A quel stade de la production du film avez-vous écrit ce générique?

A partir du moment où nous avons connu l'histoire. Nous savions qu'il s'agissait de chats vivant dans une grande maison où ils étaient choyés et gâtés. Nous sommes donc partis de là. Nous nous sommes bien gardés de parler d'Edgar et du kidnapping et nous nous sommes concentrés sur cette vie très particulière que mènent les Aristochats.

Comment s'est passée la création des Gammes et des Arpèges?

Toute personne qui étudie la musique doit en passer par là. Les arpèges sont des accords dont on égraine chaque notre, tandis que les gammes sont les différentes notes de l'instrument. Mais cette chanson parle avant tout de cette maman qui élève et surveille ses petits afin qu'ils excellent dans ce qu'ils font. Et s'ils veulent devenir de bons musiciens, ils doivent apprendre leurs gammes et leurs arpèges. C'est la même chose pour un peintre car il doit savoir tracer des traits précis et mélanger ses couleurs. Le côté amusant de cette chanson, c'est que nous l'avons précisément écrite à partir de gammes et d'arpèges de sorte que les chatons jouent ce qu'ils chantent et chantent ce qu'ils jouent!



Que vouliez-vous exprimer à travers cette chanson ?

Nous voulions souligner le fait que les chatons font bien leurs devoir et apprennent à devenir des chats raffinés et élégants, pas des chats de gouttière! Ce sont des chats qui jouent de la musique et peignent. Il fallait faire passer cette chose incroyable en lui apportant une touche d'élégance. De cette façon, cette chanson participe à la définition de leur personnalité.

Pouvez-vous nous parler d'une des chansons qui ont été supprimées ?

Nous en avions écrit une qui s'appelait Le Jazz Hot. Nous l'adorions, mais ils lui ont préféré Tout le Monde Veut Devenir Un Cat. Ce fut un changement arbitraire. D'autres chansons leur ont été soumises après que nous avons quitté le Studio et ce sont celles là qu'ils ont choisies. Il y a souvent beaucoup de chansons supprimées comme cela dans la création d'un film! Je me souviens que sur Mary Poppins nous avions composé 35 chansons et que seules 14 ont été finalement gardées!

Certaines chansons sont aussi supprimées parce que l'histoire a changé.

Absolument. A un certain moment, il y avait un personnage du nom d'Elvira. C'était la cuisinière. Edgar voulait l'épouser car elle devait également hérité de Madame Bonnefamille. Cela faisait aussi partie de ses plans. Nous avions écrit un duo très amusant, assez fou, mais très vite, ce personnage a été abandonné. Il n'était pas indispensable.

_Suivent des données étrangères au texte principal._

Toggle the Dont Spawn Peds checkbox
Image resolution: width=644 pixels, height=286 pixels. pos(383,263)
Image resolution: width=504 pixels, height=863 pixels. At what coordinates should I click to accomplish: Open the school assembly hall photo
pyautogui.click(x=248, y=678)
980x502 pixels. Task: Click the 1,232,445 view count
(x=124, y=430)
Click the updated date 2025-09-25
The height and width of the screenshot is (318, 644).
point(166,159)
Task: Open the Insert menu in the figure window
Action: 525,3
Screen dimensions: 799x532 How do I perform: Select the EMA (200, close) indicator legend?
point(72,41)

Après avoir écrit vos chansons, que se passe-t-il ?

Chaque chanson recevait son propre arrangement. La supervision de la musique était l'œuvre de George Bruns, un musicien de grand talent. Je me souviens que, dans le case du générique des Aristochats, il est allé en France pour enregistrer Maurice à Paris avec un petit ensemble instrumental, puis il a ajouté de nouveaux instruments à son retour en Californie. Le reste des chansons a été enregistré ici, au Studio.

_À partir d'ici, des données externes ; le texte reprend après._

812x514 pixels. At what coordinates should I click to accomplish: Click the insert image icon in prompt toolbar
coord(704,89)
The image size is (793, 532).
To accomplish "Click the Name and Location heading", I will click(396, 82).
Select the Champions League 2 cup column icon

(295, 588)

Les Aristochats est le dernier long métrage d'animation approuvé par Walt Disney avant sa disparition en décembre 1966. Comment était-il à cette époque?

Six semaines encore avant son décès, personne ne savait qu'il était malade. Il était plein d'énergie à chaque fois que je le voyais –et cela arrivait très souvent. Il s'est beaucoup impliqué dans Le Livre de la Jungle et était présent à toutes les réunions. Il était certainement à son meilleur niveau créatif. Ce n'est qu'après sa disparition que nous avons commencé à écrire les chansons des Aristochats, et il nous manquait déjà beaucoup.

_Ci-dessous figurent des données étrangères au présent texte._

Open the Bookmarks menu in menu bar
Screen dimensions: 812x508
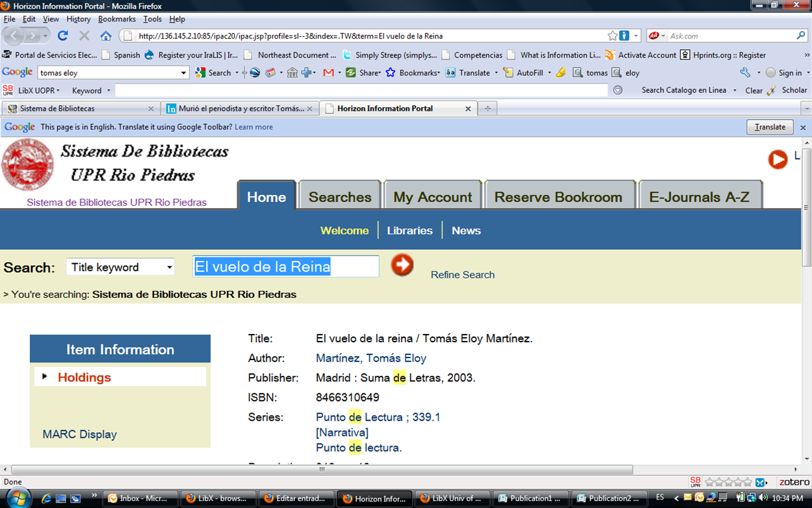(116, 19)
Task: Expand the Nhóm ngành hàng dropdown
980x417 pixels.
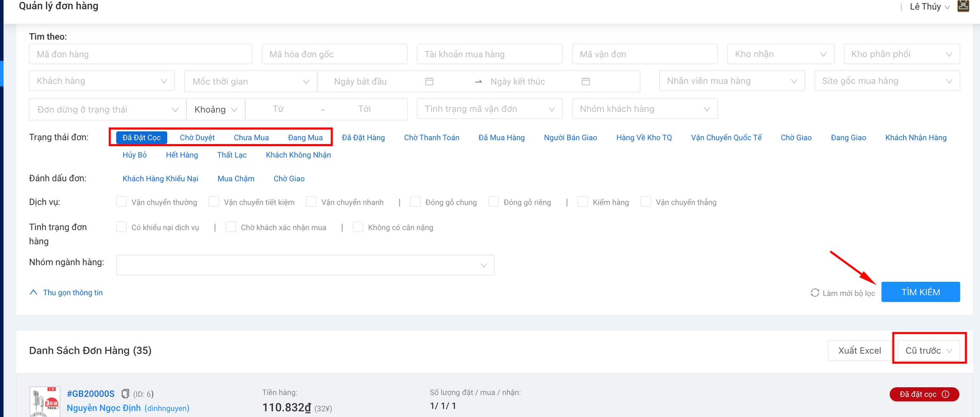Action: tap(305, 265)
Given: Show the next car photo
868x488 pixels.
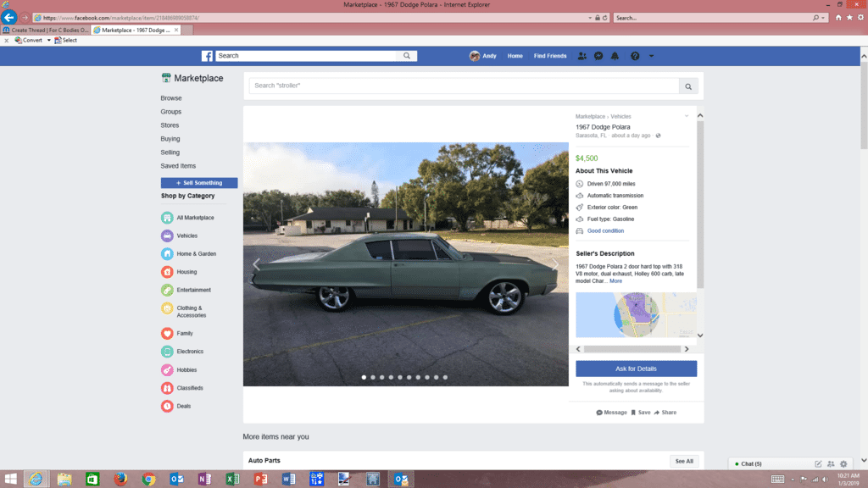Looking at the screenshot, I should [555, 264].
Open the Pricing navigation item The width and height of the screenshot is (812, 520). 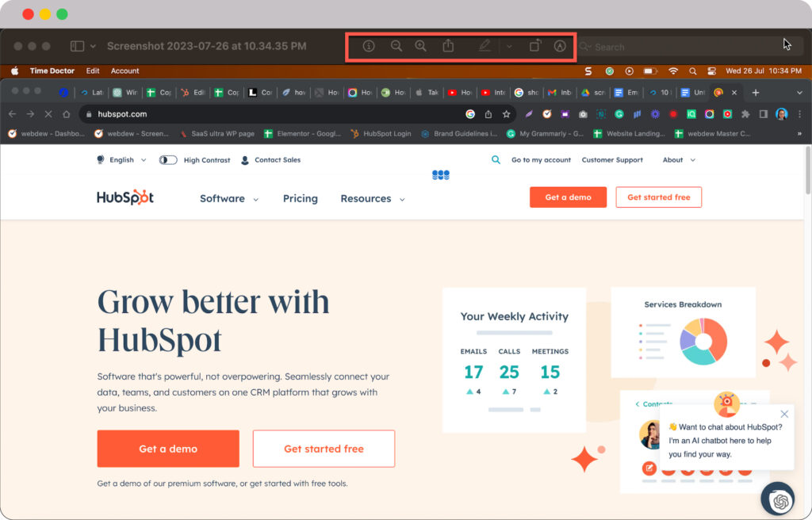tap(300, 199)
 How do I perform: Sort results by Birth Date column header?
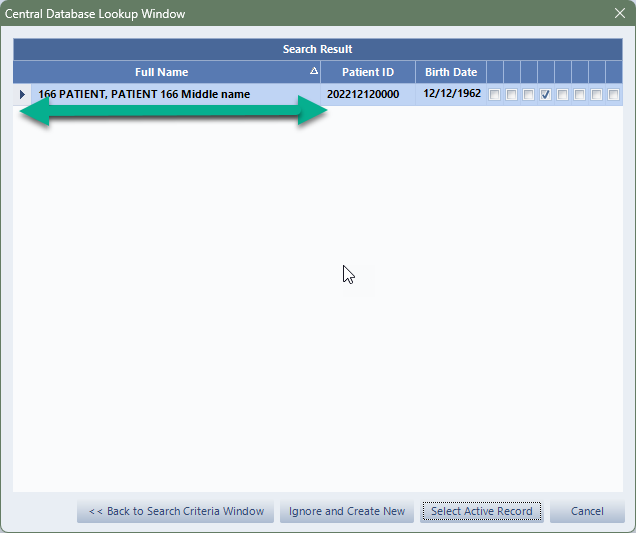[450, 72]
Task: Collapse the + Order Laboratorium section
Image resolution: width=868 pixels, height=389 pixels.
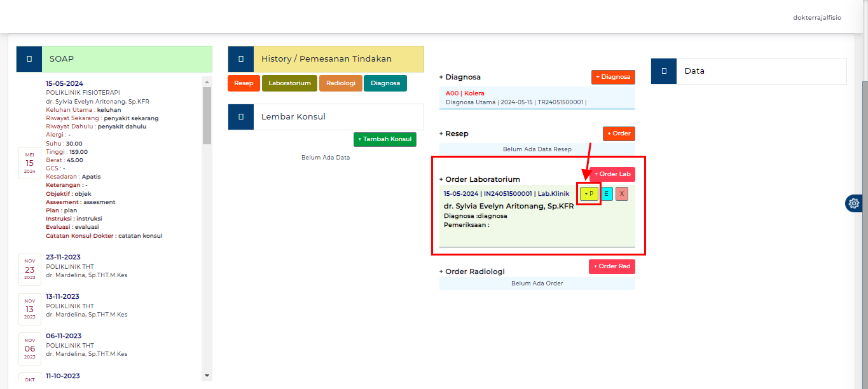Action: click(x=481, y=179)
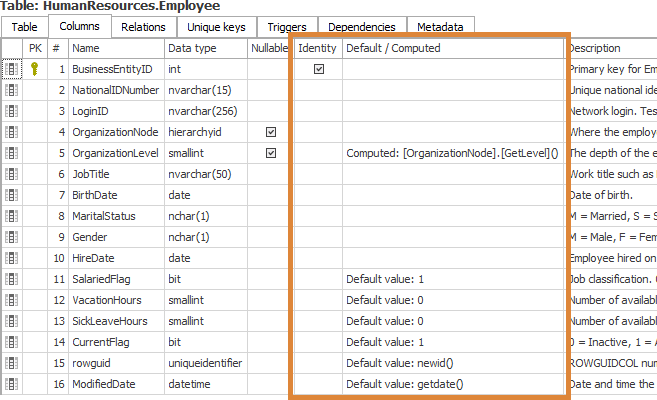Viewport: 657px width, 400px height.
Task: Select the row icon for OrganizationLevel
Action: (x=12, y=153)
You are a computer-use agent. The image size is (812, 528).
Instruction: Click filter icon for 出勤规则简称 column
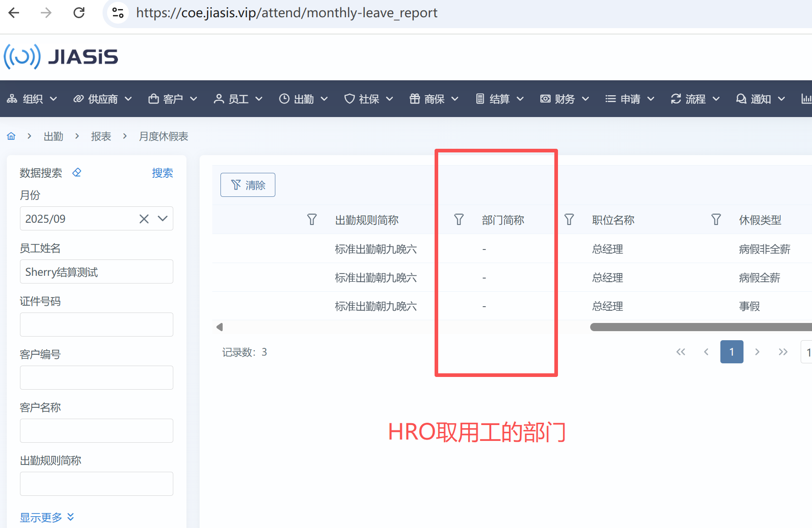pyautogui.click(x=312, y=220)
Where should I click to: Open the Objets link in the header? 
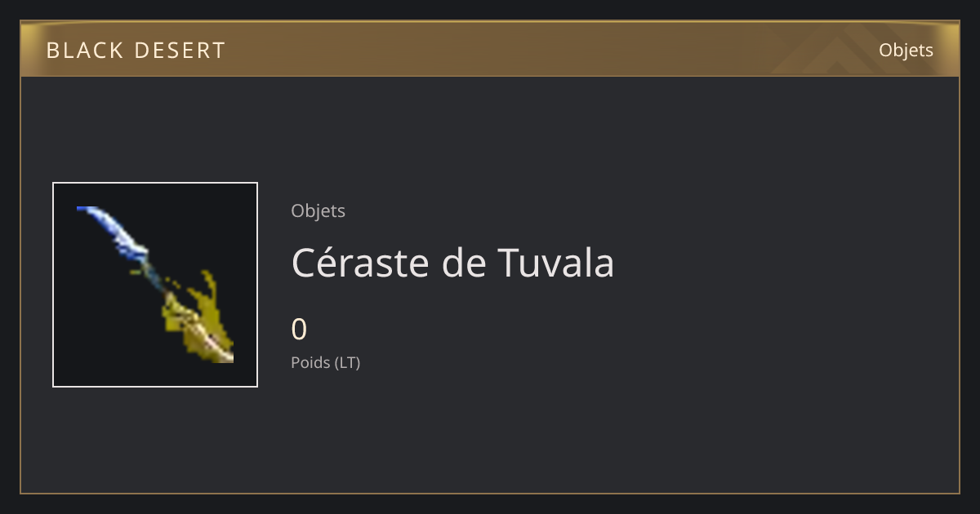coord(906,50)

Comment travaillait-il avec vous sur une chanson ?

Il était très descriptif par rapport à ce qu'il voulait et nous l'écoutions avec beaucoup d'attention. Parfois, il fallait lire entre les lignes. Il avait des attentes très élevées et s'il estimait que nous nous étions trompés, il nous renvoyait au piano jusqu'à ce que nous lui présentions ce qu'il souhaitait. C'était une source immense d'inspiration pour nous, mais aussi un patron exigeant!

Vous est-il arrivé de discuter avec lui de ses choix en la matière ?

On ne discutait pas avec Walt Disney. On se remettait tout simplement au travail!

WINNIE L'OURSON (1977)

Un autre projet important concernait Winnie L’Ourson. Comment expliquez-vous le choix de ce sujet par Walt ?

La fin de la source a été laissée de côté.